Making the SLB Table Mean More

European basketball isn’t a rarity in the SLB. Four clubs have been competing in two different European competitions this season.

ClubCompetition
London LionsEuroCup
Bristol FlyersENBL
Manchester BasketballENBL
Newcastle EaglesENBL

The important point is not who those clubs are, but how they got there. European participation is decided by club choice rather than domestic results. Clubs decide whether to pursue Europe, whether they can afford it, and which competition fits their ambitions. The league table has not historically been the mechanism that determines who goes where.


Europe Becomes Earned

This summer’s operating rules suggest the SLB wants to shift that. Clause 14.6 explicitly links domestic performance to European participation.

The winner of the SLB Championship will be entitled to the first European place made available to the SLB by FIBA, Euroleague or ULEB.

The league is treating Europe as something that can be earned through the standings rather than simply pursued at club level.


When First Pulls Away

Last season, parity carried the league. Four different clubs won the four domestic competitions, and the Championship table stayed alive deep into the calendar.

This season is different. London have built a EuroCup roster and have spent most of the year setting the pace.

But the most competitive part of the SLB sits beneath first place: a tight table where places change hands week to week. The risk is that these games start to lose meaning without something to chase in the table.


Extending the Stakes

If the league is going to allocate one European spot by performance, there is no reason to stop at first place.

One way to enhance the stakes of the season would be to allocate European priority across more of the table:

Championship PositionEuropean Competition Priority
1stEuroCup
2ndBasketball Champions League
3rd – 4thENBL

*This defines European priority, not guaranteed entry, with final approval remaining with the organisers.

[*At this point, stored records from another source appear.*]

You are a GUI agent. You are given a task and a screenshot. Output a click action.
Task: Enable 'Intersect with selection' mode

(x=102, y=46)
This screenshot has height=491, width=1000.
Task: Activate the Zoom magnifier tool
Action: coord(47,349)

European places would turn the bunching beneath first into a real race — something tangible for teams to chase once the title gap opens. That keeps the end of the season meaningful without changing the play-off format or the number of teams.


Keeping the Table Alive

By tying European participation to league performance, the SLB has made a choice. Europe is no longer just something clubs pursue on their own terms; it is something the standings can point towards.

As written, the rule does one thing well — it rewards the very top of the table — but it does not yet give the rest of the league a reason to keep pushing once first place is gone.

Europe is already part of the SLB club landscape. If the league wants the standings to keep mattering once first place separates, it should use European competition to give everyone else something real to chase.